While for modern, radical feminists the personal may be political; it strikes me as odd/amusing that what seems to be happening here is making sure everything personal has a “feminist” seal of approval on it.

What could be wrong with that?
At a glance, indeed it does look innocuous.

Unless you were to do something dumb, like, ask whether a programming language is feminist. Ugh. Which if you’re going to do seriously, it genuinely does invite the “C+=” thing. (Some of which is amusing).
– On that note, the Django repo on GitHub got an interesting issue: #22667 replaced occurrences of master/slave terminology with leader/follower. At the time of writing, there are 742 comments. Would you be at all surprised to hear that the issue discussing alternative architectures got nowhere near as much attention?

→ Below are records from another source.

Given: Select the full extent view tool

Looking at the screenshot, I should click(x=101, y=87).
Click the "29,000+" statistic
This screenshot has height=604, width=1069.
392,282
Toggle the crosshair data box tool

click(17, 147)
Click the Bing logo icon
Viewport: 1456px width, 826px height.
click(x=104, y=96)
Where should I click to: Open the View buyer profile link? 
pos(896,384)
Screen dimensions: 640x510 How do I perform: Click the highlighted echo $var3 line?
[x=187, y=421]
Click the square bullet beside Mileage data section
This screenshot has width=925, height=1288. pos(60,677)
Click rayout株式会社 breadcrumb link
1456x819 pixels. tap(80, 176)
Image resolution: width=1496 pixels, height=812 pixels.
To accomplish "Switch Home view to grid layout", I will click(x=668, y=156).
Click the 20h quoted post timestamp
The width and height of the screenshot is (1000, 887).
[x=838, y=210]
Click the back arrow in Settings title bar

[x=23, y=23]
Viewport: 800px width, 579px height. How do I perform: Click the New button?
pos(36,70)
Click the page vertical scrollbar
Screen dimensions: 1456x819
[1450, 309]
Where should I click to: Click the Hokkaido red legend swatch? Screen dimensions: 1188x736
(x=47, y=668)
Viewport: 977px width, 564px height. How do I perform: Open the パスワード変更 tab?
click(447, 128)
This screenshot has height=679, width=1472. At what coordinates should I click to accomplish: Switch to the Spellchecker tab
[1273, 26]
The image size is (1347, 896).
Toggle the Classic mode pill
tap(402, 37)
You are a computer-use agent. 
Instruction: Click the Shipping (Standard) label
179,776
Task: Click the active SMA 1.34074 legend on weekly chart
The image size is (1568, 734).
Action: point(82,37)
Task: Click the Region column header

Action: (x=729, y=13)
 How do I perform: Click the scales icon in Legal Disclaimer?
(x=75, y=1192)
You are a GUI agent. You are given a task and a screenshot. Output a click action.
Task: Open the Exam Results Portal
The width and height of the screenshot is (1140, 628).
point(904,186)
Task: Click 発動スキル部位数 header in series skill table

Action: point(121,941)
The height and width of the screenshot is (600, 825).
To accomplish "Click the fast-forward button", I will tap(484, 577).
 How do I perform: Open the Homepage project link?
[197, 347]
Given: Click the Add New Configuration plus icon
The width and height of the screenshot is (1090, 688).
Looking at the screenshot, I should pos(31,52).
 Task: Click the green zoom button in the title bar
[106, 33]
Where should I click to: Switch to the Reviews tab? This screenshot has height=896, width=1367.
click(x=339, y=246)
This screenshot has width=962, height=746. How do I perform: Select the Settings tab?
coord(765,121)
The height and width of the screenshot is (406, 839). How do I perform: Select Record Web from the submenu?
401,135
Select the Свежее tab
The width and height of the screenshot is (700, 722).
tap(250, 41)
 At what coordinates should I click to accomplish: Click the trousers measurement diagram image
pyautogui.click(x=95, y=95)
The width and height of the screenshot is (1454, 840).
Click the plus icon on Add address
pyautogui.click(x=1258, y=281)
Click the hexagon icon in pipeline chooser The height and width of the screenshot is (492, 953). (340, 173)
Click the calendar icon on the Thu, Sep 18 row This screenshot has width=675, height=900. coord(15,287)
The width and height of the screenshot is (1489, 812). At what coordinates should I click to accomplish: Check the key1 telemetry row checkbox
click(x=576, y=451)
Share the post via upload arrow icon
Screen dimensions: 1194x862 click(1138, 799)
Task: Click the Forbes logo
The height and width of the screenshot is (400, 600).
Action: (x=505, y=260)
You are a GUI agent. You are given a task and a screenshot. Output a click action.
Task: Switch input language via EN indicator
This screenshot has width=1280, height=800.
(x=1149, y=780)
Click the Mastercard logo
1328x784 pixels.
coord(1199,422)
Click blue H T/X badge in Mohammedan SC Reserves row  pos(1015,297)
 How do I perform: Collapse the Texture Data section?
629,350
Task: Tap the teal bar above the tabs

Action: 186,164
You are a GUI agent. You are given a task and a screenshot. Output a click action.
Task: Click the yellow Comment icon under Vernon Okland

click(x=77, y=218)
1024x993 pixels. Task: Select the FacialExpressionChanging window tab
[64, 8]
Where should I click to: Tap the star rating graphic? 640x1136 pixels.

Rather, while people are happy to chip in and discuss a couple of words, the attention is frivolous in comparison to more technical topics.

Moreover, even when folk do strive to be “feminist” and such, it’s still toxic territory. (Highlight: “Sisterhood is powerful. It kills. Mostly sisters.”).

– It seems I’ve not quite laid out my assumptions/experience, above. But you might forgive my caution as to the reliability of such analysis if this kind of feminism, ostensibly so in favour of women, can be so harmful to women.

I don’t see a zealous pursuit of making sure you have “feminist everything” will lead to good things.